Shiga Toxin-Bearing Microvesicles Exert a Cytotoxic Effect on Recipient Cells Only When the Cells Express the Toxin Receptor.

Front Cell Infect Microbiol 2020 25;10:212. Epub 2020 May 25.

Department of Pediatrics, Clinical Sciences Lund, Lund University, Lund, Sweden.

Shiga toxin is the main virulence factor of non-invasive enterohemorrhagic strains capable of causing hemolytic uremic syndrome. Our group has previously shown that the toxin can reach the kidney within microvesicles where it is taken up by renal cells and the vesicles release their cargo intracellularly, leading to toxin-mediated inhibition of protein synthesis and cell death. The aim of this study was to examine if recipient cells must express the globotriaosylceramide (Gb3) toxin receptor for this to occur, or if Gb3-negative cells are also susceptible after uptake of Gb3-positive and toxin-positive microvesicles. To this end we generated Gb3-positive A4GALT-transfected CHO cells, and a vector control lacking Gb3 (CHO-control cells), and decreased Gb3 synthesis in native HeLa cells by exposing them to the glycosylceramide synthase inhibitor PPMP. We used these cells, and human intestinal DLD-1 cells lacking Gb3, and exposed them to Shiga toxin 2-bearing Gb3-positive microvesicles derived from human blood cells. Results showed that only recipient cells that possessed endogenous Gb3 (CHO-Gb3 transfected and native HeLa cells) exhibited cellular injury, reduced cell metabolism and protein synthesis, after uptake of toxin-positive microvesicles. In Gb3-positive cells the toxin introduced via vesicles followed the retrograde pathway and was inhibited by the retrograde transport blocker Retro-2.1. CHO-control cells, HeLa cells treated with PPMP and DLD-1 cells remained unaffected by toxin-positive microvesicles. We conclude that Shiga toxin-containing microvesicles can be taken up by Gb3-negative cells but the recipient cell must express endogenous Gb3 for the cell to be susceptible to the toxin.

_Exercise instructions_:
[1] Using the Shiga toxin abstract, name each group of recipient cells that remained unaffected by the toxin-positive microvesicles.
[2] Return the passage of the Shiga toxin abstract starting with "Shiga Toxin-Bearing Microvesicles" and going on through "University, Lund, Sweden.".
The material that comes next is drawn from a different source than the text.

_Information supplied_:
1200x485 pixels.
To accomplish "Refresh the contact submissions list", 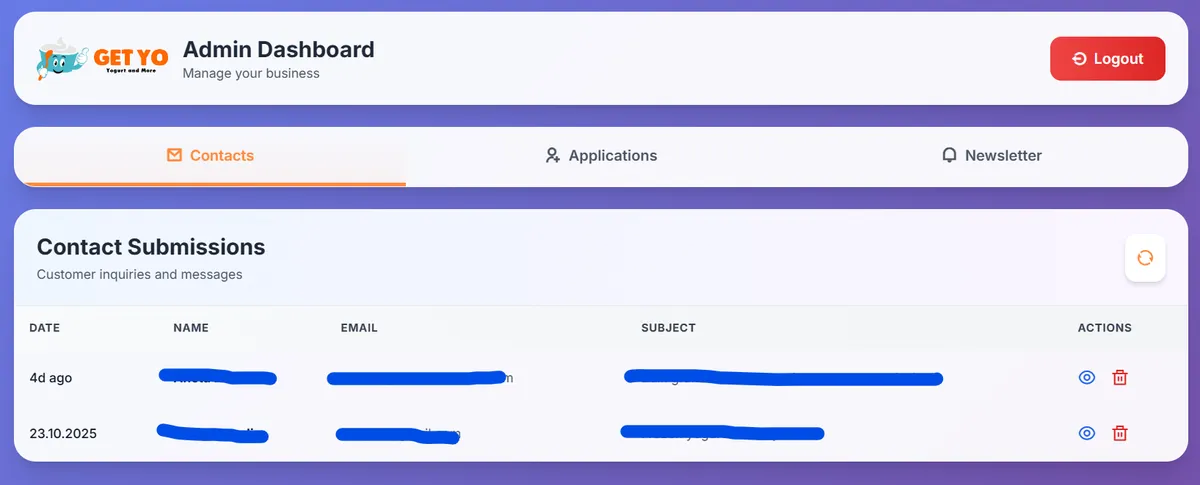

_Responses per task_:
[1]
- CHO-control cells
- HeLa cells treated with PPMP
- DLD-1 cells

[2]
Shiga Toxin-Bearing Microvesicles Exert a Cytotoxic Effect on Recipient Cells Only When the Cells Express the Toxin Receptor.

Front Cell Infect Microbiol 2020 25;10:212. Epub 2020 May 25.

Department of Pediatrics, Clinical Sciences Lund, Lund University, Lund, Sweden.